▶ PASSAGE PROVIDED:
Fellow members of the Senate, this is a short speech, but it includes a number of long and frankly tedious documents, which are unfortunately necessary to the argument. It calls into question, among other things, the validity of the Ballot referred to in Paragraph 12 of the Annual Report of the Council for 2000-01.

The problem is that although according to University Statute A (Chapter III, Section 7) Computer Associates and certain other unestablished staff are members of the Regent House they are not automatically promulgated as such and hence are disenfranchised by being excluded from the University's governing body.

I discovered my name was not on the alleged Roll on 9 November last, two days after the alleged promulgation. My administrator was adamant that it was nothing to do with him, but suggested I take it up with the Registry. The content of two letters to the Registrary seems to have been mostly ignored, receiving dismissive responses.

I shall not read this correspondence out but it is available, together with the substance of this speech, at http://www.cus.cam.ac.uk/~sjb1/regenthouse/.

I appealed to the Vice-Chancellor:

Dear Vice-Chancellor,

I am writing to you in pursuance of Statute K (Section 5).

Contrary to Statute A (Chapter III, Section 7) the Registrary has promulgated a Roll of the Regent House which omits the names of a significant number of members of the Regent House, specifically many unestablished staff with appointments as listed in footnote 1 on page 6 of Statutes and Ordinances 2001, and particularly me, a Computer Associate. I cannot be sure how many have been omitted, but those cases I have been able to check and the Registrary's explanation of his (mis)reading of Subsection 7(e) confirm my claim.

I enclose copies of my letters to the Registrary and his replies. Our two exchanges of letters have taken almost three weeks (I wrote back by the next day and delivered my letters immediately by hand). As you know, I am required to write to you within thirty days, so no significant discussion has been possible.

My initial letter to the Registrary (13 November) was written in response to the explanation given to me by Registry staff (and quoted in my letter). My letter also clearly shows that I have read Statute A and have picked out Subsubsection 7(e)(ii) as applicable. The patronising ('not quite correct') and pedantic first paragraph of the reply (14 November) ignores this. Perhaps the Registrary is trying to be clear. The second paragraph loses all grip on reality, however, inventing the phrase 'institutions which are independent of Faculties' and consequently inferring that Subsubsection 7(e)(i) must apply to me. In fact, the correct reading is the reverse: Subsubsection 7(e)(i) ('members of Faculties') clearly does not apply to me as I am not a member of a Faculty, but Subsubsection 7(e)(ii) ('other members of the University ...') is an alternative and its conditions have to be considered for (all) those who are not members of Faculties. The Registrary then argues that membership of the Faculty of Law is necessary, whereas, of course, membership of any Faculty would be sufficient. There is no logic in his arguments.

I am a member of the University, but, unfortunately, the rest of Subsubsection 7(e)(ii) is extraordinarily poorly expressed. The word 'approved' occurs twice. It seems to refer to the prior occurrence in the preamble of Subsection 7(e) and hence to the footnote, especially as (1) there is no mechanism specified, either here or in Ordinances, for getting approved and (2) newly appointed staff are not invited to apply for approval. If it does not, since the Registrary does not deign to vouchsafe any useful information among his 'advice' it is impossible for me to tell whether it is necessary to be approved separately under Subsubsection 7(e)(ii). It seems to me that it would be an intolerable bureaucratic burden on the Council or the General Board to specially approve potential members every year and that this surely can not be what is intended. I do know, however, that some Computer Associates who are not members of Faculties are members of the Regent House. There can be no nondiscriminatory reason why then all Computer Associates should not be approved, and I can only deduce that 'holders of Computer Associate appointments' must be a 'class of persons' as referred to in Subsubsection 7(e)(ii). Certainly the Registrary did not raise any objection to this, but of course he was preoccupied with Subsubsection 7(e)(i).

▶ DATA EXCERPTS:
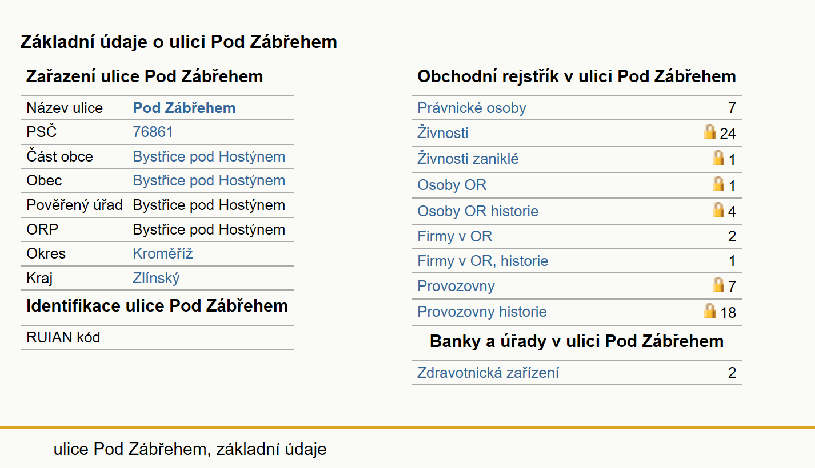Open Firmy v OR, historie link
The width and height of the screenshot is (815, 468).
tap(482, 261)
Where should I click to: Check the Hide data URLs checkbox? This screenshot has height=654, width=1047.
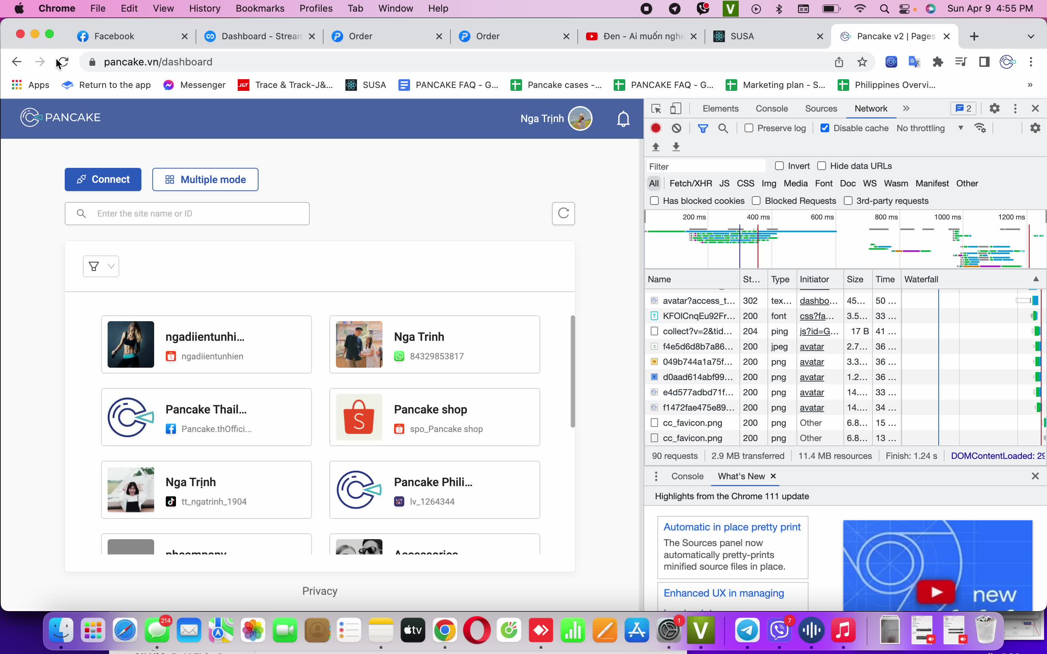822,166
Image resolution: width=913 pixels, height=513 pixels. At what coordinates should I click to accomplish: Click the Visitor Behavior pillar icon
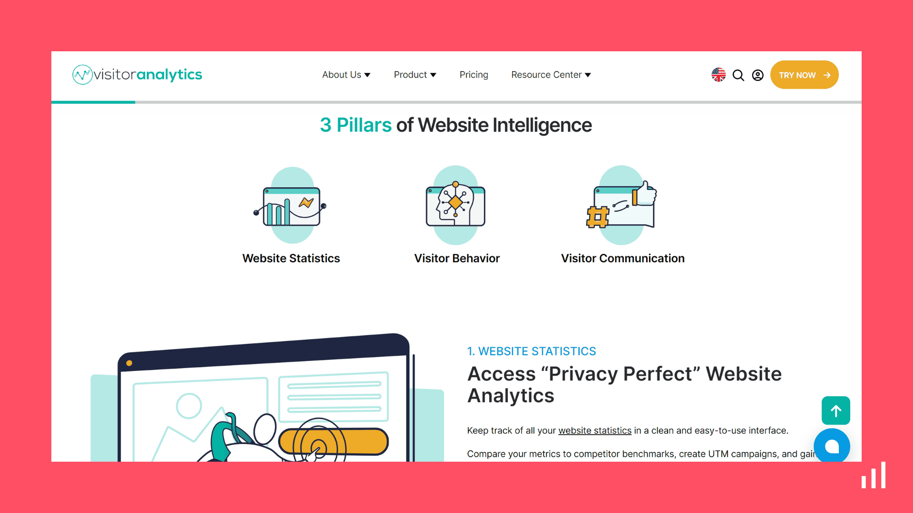click(456, 204)
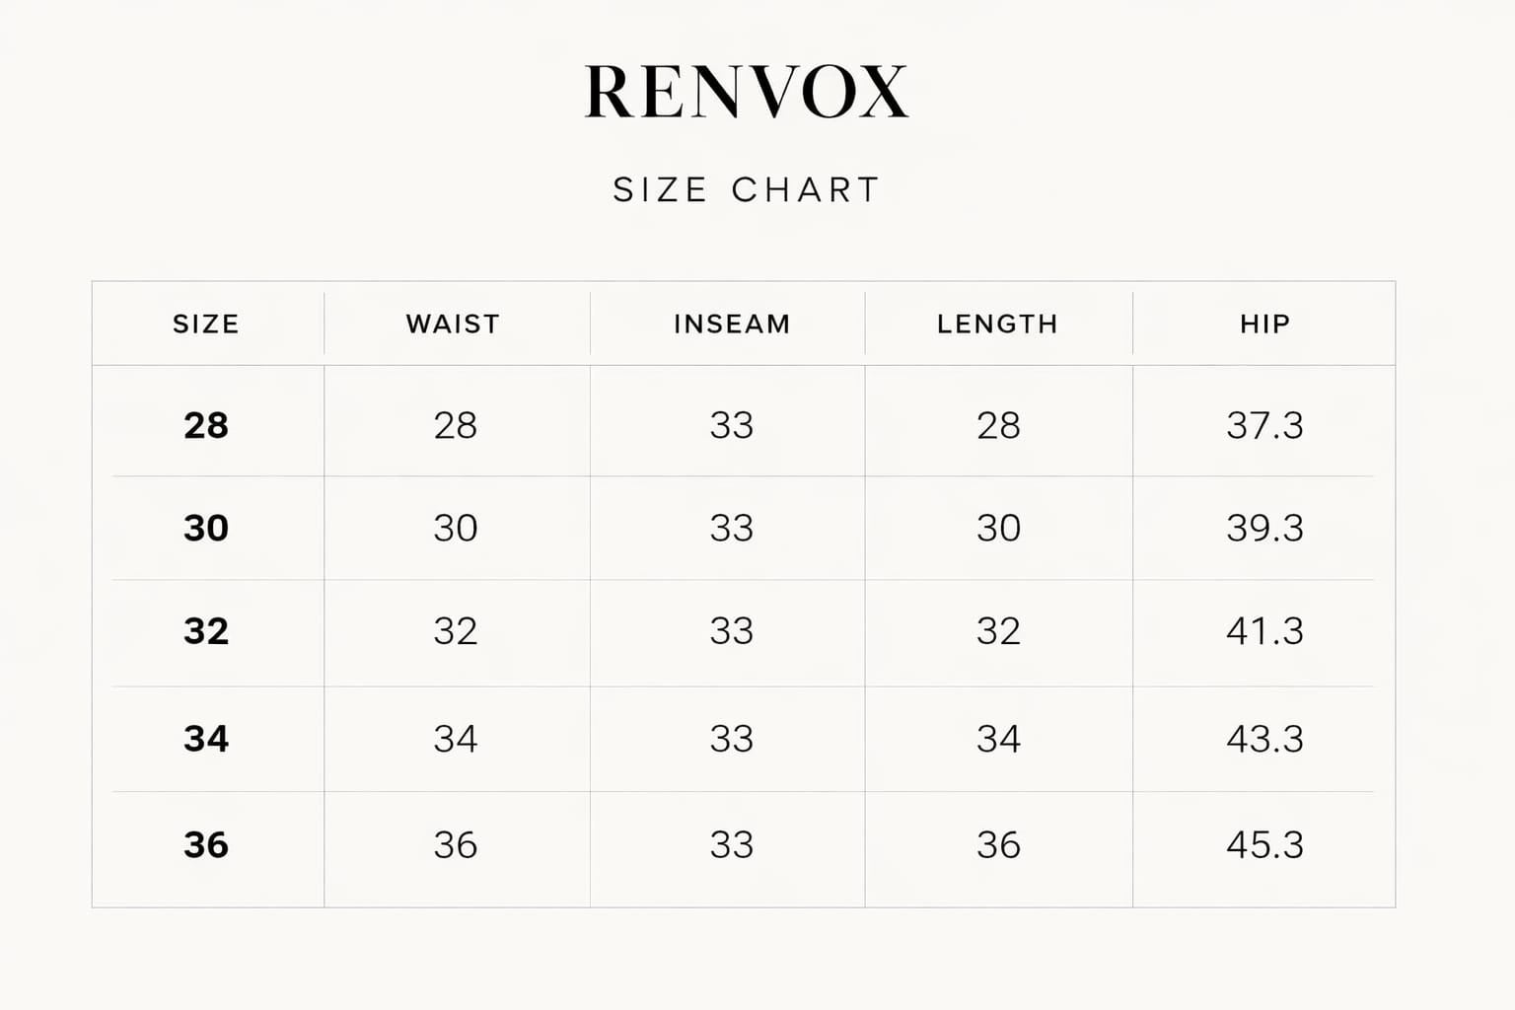Click hip value 37.3
This screenshot has width=1515, height=1010.
tap(1264, 426)
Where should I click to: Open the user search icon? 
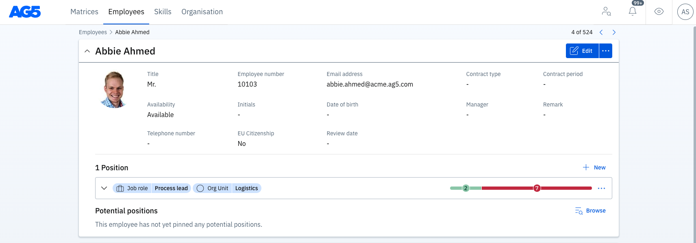point(606,12)
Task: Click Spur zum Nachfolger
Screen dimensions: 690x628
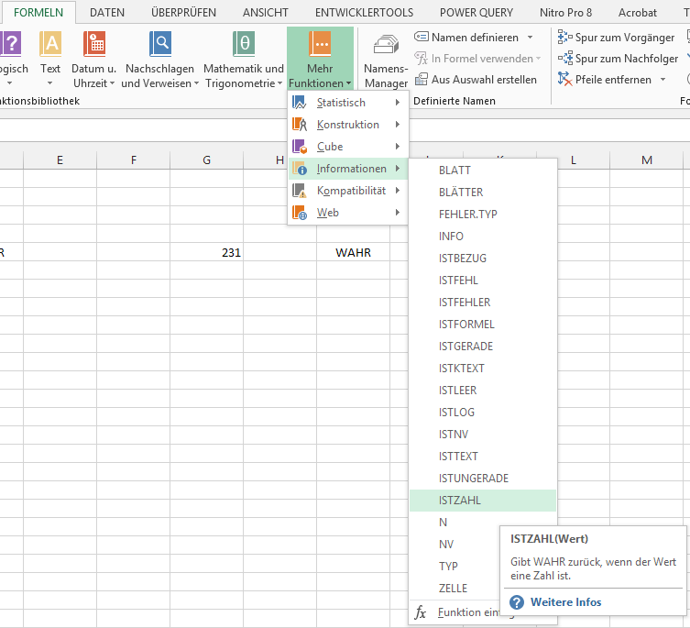Action: 617,59
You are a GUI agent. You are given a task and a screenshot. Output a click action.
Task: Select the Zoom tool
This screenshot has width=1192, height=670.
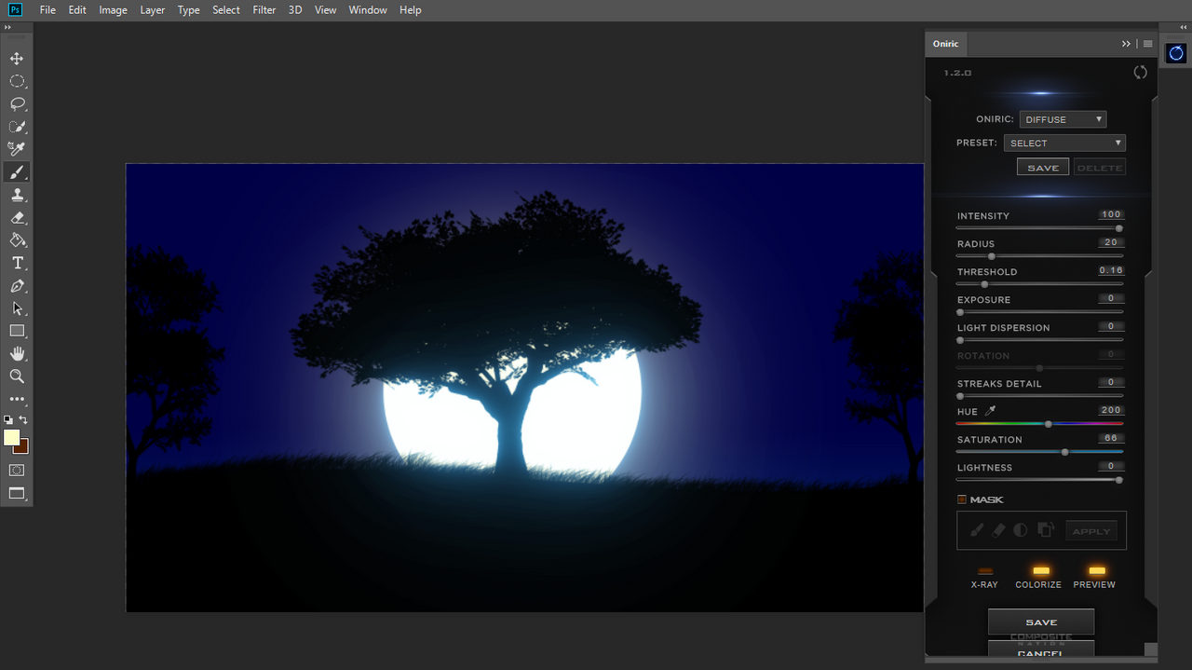click(x=17, y=376)
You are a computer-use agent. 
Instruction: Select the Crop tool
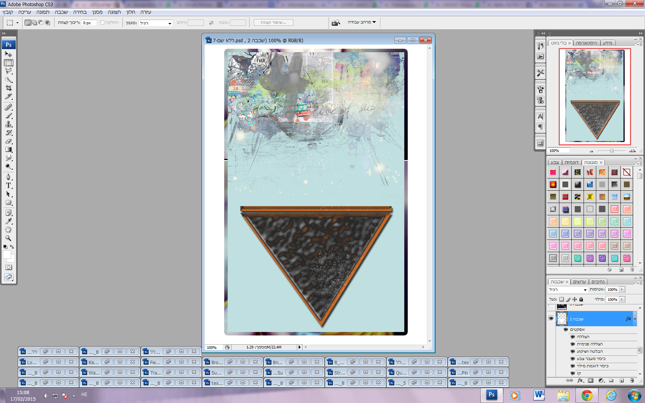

▶ REQUEST A: Summarize the Senate speech in two sentences.
▶ REQUEST B: Reproduce the Senate speech word for word, starting with "I appealed to" and going on through "confirm my claim.".
▶ REQUEST C: Pick up the Senate speech after its final sentence and keep it going.

▶ RESPONSE A: The speaker argues that Computer Associates and certain other unestablished staff, though members of the Regent House under Statute A, were left off the promulgated Roll, which calls into question the validity of the Ballot referred to in the Council's Annual Report for 2000-01. After receiving dismissive replies from the Registrary, the speaker appealed to the Vice-Chancellor, contending that the Registrary misread Subsection 7(e) and that holders of Computer Associate appointments must be a class of persons as referred to in Subsubsection 7(e)(ii).

▶ RESPONSE B:
I appealed to the Vice-Chancellor:

Dear Vice-Chancellor,

I am writing to you in pursuance of Statute K (Section 5).

Contrary to Statute A (Chapter III, Section 7) the Registrary has promulgated a Roll of the Regent House which omits the names of a significant number of members of the Regent House, specifically many unestablished staff with appointments as listed in footnote 1 on page 6 of Statutes and Ordinances 2001, and particularly me, a Computer Associate. I cannot be sure how many have been omitted, but those cases I have been able to check and the Registrary's explanation of his (mis)reading of Subsection 7(e) confirm my claim.

▶ RESPONSE C:
In either case, as a Computer Associate (whether or not a member of a Faculty, in fact) I am a member of the Regent House and the Registrary is required to inscribe my name on the Roll.

The Registrary's second reply (29 November) again ignores what I write and fails completely to address my argument, which I find extremely insulting. He uses the broken record technique of simply repeating his already refuted irrelevancies about Faculties. Then he apparently falls back to a new position, which he did not mention in his first letter, from which he wields Section 8, claiming that it is 'not possible' in any event to amend the Roll at this stage. Clearly the Statutes are a whole; Section 8 was approved on the assumption that Section 7, which places the onus squarely on the Registrary, would be observed and that the draft would be correct or at least very close. To use it to exculpate the refusal to correct the kind of major systematic error I have discovered is surely not what the Regent House intended. As for whether it is 'possible' to amend the Roll, I draw your attention to the current reissue of ballot papers due to another administrative error: such things are possible.

Given the above obligation ('the Registrary shall inscribe ...') it can only be that Section 8 is intended to handle minor corrections, such as misspelt or incomplete names, previously unnotified changes of College, and inclusions and exclusions of those who become or cease to be entitled close to the promulgation. A simple comparison of the Rolls for this year and last year makes it clear that misspellings and incorrect Christian names are a common mistake and (incidentally) itself warrants a full investigation of the accuracy of the process which generates the draft.

Furthermore, it is wholly unreasonable to expect staff, any staff but particularly computer support staff, to have nothing better to do than read the Reporter at one of the busiest times of the year, the beginning of Michaelmas Term. If staff are expected to check up on the University Administration's competence it has a duty to bring it to their attention more directly. It is quite unrealistic to expect staff to be familiar with the whole of Statutes and Ordinances in order to discover their rights and privileges; the Administration has a duty of care to be responsible for looking after staff interests and should point out, for example, the advantages of being a member of a Faculty.

You will notice a thread of complaint in this letter about the way the Registrary has dealt with me. His letters are authoritarian, unhelpful, patronising, and they insult my intelligence. His replies are not prompt, and if they are posted on the day they are dated the UMS service from the Old Schools is significantly less efficient than between other Institutions. He has not brought to my attention the recourse to Statute K (or any other) and, given its deadline, the delay of his responses is even more culpable.

I do not appreciate this from somebody who should be a colleague working for the same organisation and who is responsible for implementing my rights and privileges as a member of staff.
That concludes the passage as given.